Le barman pointa l’index. Rydell suivit la direction de son doigt et vit une femme très grosse, dans un fauteuil roulant. Ses cheveux avaient la couleur et la texture d’une pelote de laine d’acier rugueuse. Elle portait une salopette bleue à bavette, toute neuve, et un sweat blanc XXL. Ses deux mains étaient cachées sous quelque chose qui était posé sur ses cuisses comme un manchon de plastique lisse et gris. Ses paupières étaient closes et son visage n’avait pas la moindre expression. Il n’aurait pas pu affirmer qu’elle ne dormait pas.
— Un hologramme ?
La Japonaise n’avait pas bougé d’un millimètre. Rydell se souvint de ce qu’il avait vu cette nuit-là. Des cornes d’argent et un pubis rasé en forme de point d’exclamation. Celle-ci n’avait aucune des deux caractéristiques, mais c’était bien elle. Il était prêt à le jurer.
— Josie est toujours en train de projeter, expliqua le barman comme si c’était une chose contre laquelle personne ne pouvait rien.
— Avec ce truc qu’elle a sur les genoux ?
— Ça, c’est l’interface. Le projo est là-bas. (Il montra un endroit.) Au-dessus de la plaque NEC. Rydell aperçut un petit bidule noir fixé au sommet de la vieille plaque publicitaire illuminée. Cela ressemblait à une caméra ancien modèle, à fonctionnement optique. Il ignorait si NEC était une marque de bière ou autre chose. Tout le mur était tapissé de plaques du même genre. Il reconnut quelques noms. Il décida qu’il s’agissait plutôt de vieilles compagnies d’électronique.
Il regarda de nouveau le bidule, puis la grosse femme dans son fauteuil roulant.
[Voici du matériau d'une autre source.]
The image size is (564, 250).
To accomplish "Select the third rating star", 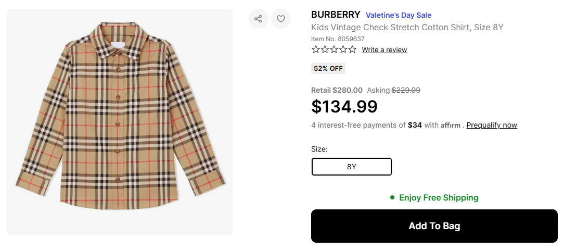I will (x=334, y=49).
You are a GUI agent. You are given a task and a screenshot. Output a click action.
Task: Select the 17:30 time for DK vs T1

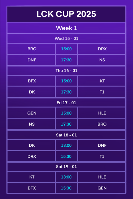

Il se sentit soudain très triste, et en même temps furieux, comme s’il avait perdu quelque chose.
— N’importe comment, j’ai été sûr, dit-il, pour lui tout seul.
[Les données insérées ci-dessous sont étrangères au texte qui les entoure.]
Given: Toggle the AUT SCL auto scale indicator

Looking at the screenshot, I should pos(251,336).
— On s’y tromperait, fit le barman.
En imagination, Rydell vit quelqu’un qui se cachait dans les buissons au bord de la route, dans la vallée, et qui attendait qu’une voiture passe. Comme quand il jouait, gamin, avec ses copains, à jeter de vieilles boîtes de conserve sous les roues de bagnoles, dans Jefferson Street. Ça faisait le même bruit que s’ils avaient perdu un enjoliveur. Ils s’arrêtaient et descendaient faire le tour de leur caisse en secouant la tête. Ce qu’il avait vu, c’était à peu près la même chose. Quelqu’un qui s’amusait avec un jouet coûteux.
— Merde, fit-il.
Il venait de se rappeler qu’il était là pour chercher Chevette Washington dans toute cette foule ? Il ne percevait plus l’odeur de bière ni la fumée. C’était davantage celle des vêtements mouillés, sans compter les odeurs corporelles. Il repéra Chevette avec ces deux copains, serrés autour d’une minuscule table ronde dans un coin. La capuche du sweat était maintenant baissée, laissant voir une tête blanche couverte d’un duvet en brosse, avec une espèce d’oiseau ou de chauve-souris en tatouage sur le côté, à l’endroit où les cheveux auraient dû pousser. C’était le genre de tatouage qu’on faisait à la main et non sur une table dirigée par ordinateur. Tête-Chauve avait le visage dur, de profil, et il ne disait rien. Chevette Washington était en train de raconter quelque chose à l’autre, et elle n’avait pas l’air de rigoler.